Dataset entries:
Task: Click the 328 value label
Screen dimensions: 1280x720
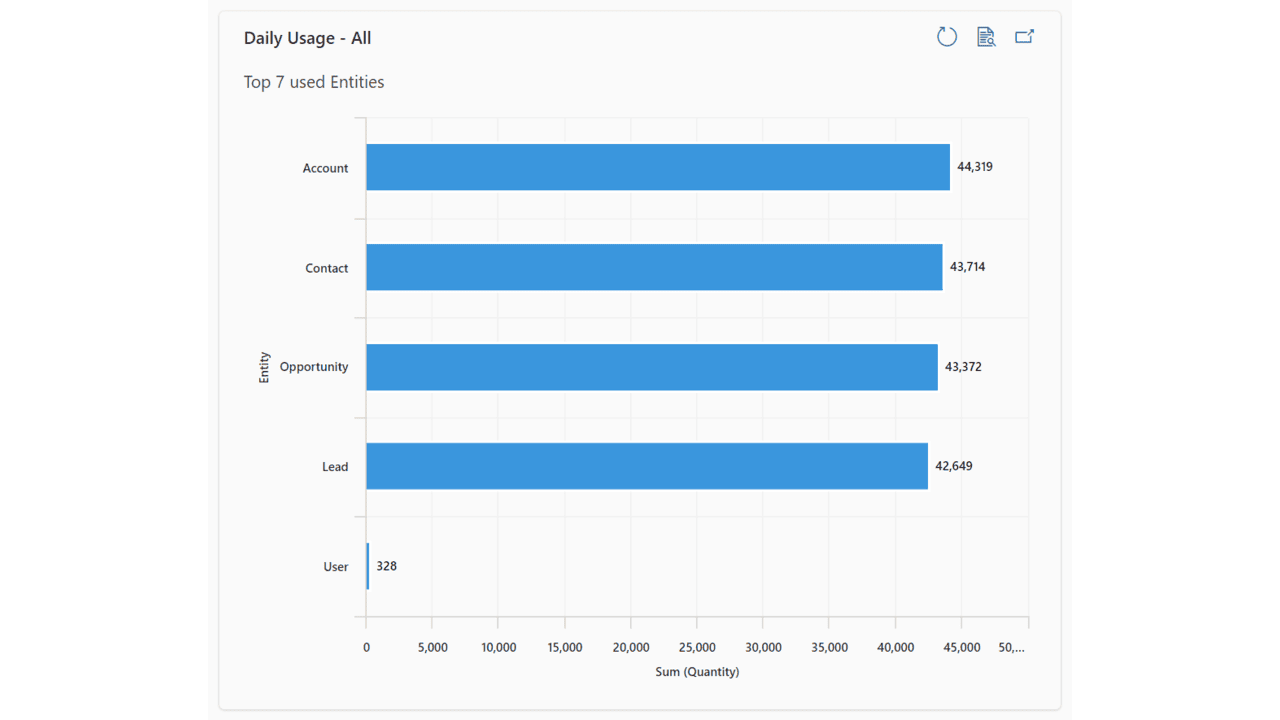Action: tap(386, 566)
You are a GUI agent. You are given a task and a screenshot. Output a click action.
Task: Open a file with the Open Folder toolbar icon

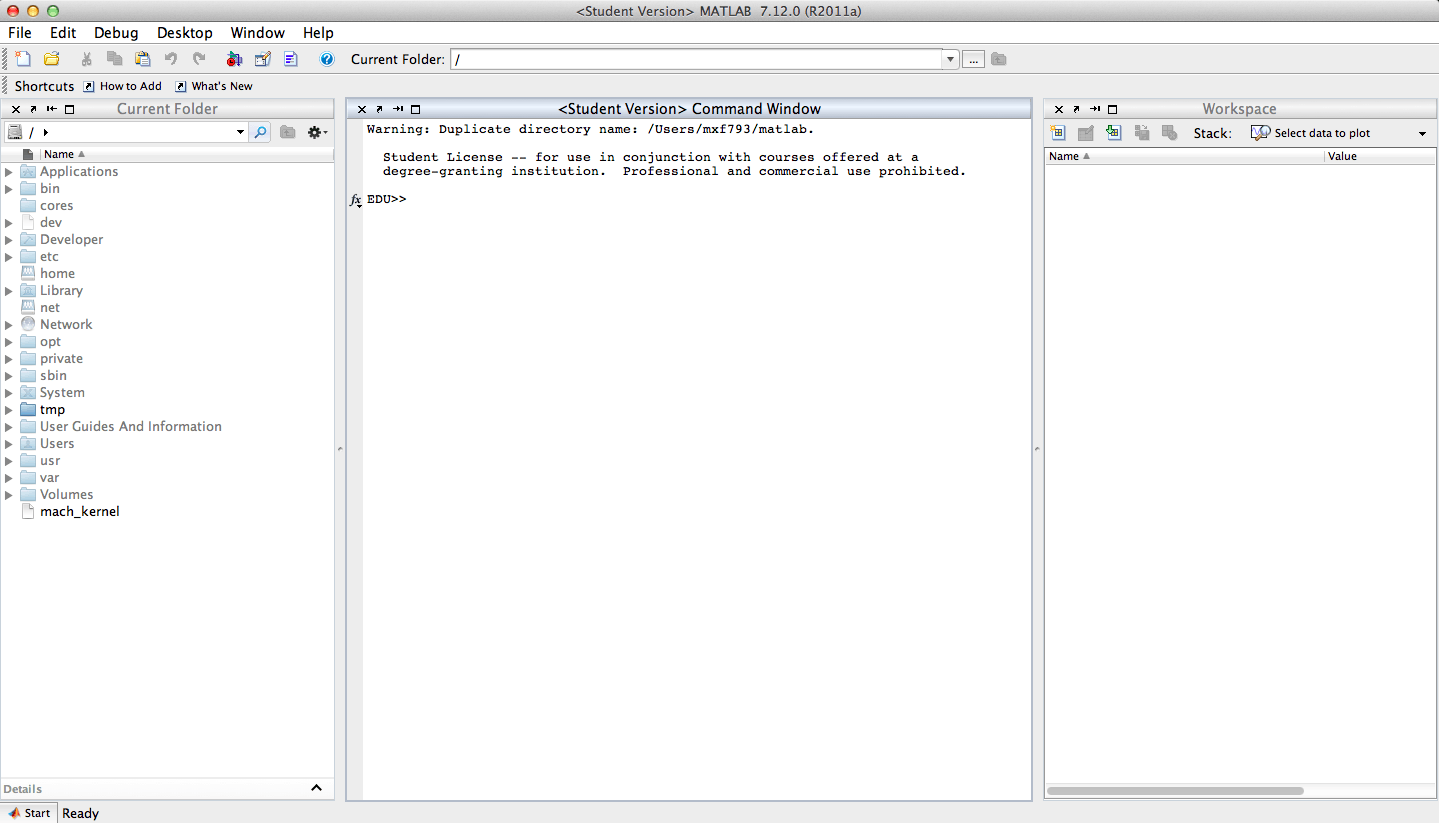click(x=53, y=59)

▸ TASK
Could you write out again, exactly, the lines from the line containing "You are a GUI" through the last line of the records above? Leave out the pictures.

▸ TASK RESPONSE
You are a GUI agent. You are given a task and a screenshot. Output a click action.
Task: Open a file with the Open Folder toolbar icon

click(x=53, y=59)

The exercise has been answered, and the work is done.